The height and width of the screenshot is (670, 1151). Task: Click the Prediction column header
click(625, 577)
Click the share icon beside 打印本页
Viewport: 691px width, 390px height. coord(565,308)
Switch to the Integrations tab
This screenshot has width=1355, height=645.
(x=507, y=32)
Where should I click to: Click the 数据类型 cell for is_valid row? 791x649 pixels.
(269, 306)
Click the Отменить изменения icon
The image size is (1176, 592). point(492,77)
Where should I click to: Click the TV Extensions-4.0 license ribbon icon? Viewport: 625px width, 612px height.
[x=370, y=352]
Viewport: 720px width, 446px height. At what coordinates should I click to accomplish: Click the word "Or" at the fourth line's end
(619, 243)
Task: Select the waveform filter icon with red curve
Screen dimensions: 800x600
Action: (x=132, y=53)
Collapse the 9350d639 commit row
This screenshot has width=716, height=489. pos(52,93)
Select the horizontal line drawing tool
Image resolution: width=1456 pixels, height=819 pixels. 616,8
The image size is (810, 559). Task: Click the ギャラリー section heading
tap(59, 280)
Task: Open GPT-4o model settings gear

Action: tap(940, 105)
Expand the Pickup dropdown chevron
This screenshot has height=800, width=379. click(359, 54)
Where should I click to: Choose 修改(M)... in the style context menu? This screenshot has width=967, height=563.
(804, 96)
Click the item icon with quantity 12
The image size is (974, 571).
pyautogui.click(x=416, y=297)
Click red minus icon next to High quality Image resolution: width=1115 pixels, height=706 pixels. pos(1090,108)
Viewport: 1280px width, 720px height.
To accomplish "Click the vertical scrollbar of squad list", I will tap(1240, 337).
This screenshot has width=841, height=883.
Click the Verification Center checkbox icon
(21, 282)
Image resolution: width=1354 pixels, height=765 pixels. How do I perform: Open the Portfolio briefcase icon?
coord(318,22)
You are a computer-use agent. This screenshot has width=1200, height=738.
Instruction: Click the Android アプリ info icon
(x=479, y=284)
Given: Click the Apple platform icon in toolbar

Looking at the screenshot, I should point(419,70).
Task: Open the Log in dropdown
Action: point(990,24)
== == ==
◆ Description of the task ◆
Locate "Image resolution: width=1354" in the data above. Then repeat, exactly, its line and each line after it through the last, adding nothing.

◆ Result of this task ◆
Image resolution: width=1354 pixels, height=765 pixels. How do I perform: Open the Portfolio briefcase icon?
coord(318,22)
You are a computer-use agent. This screenshot has width=1200, height=738.
Instruction: Click the Android アプリ info icon
(x=479, y=284)
Given: Click the Apple platform icon in toolbar

Looking at the screenshot, I should point(419,70).
Task: Open the Log in dropdown
Action: point(990,24)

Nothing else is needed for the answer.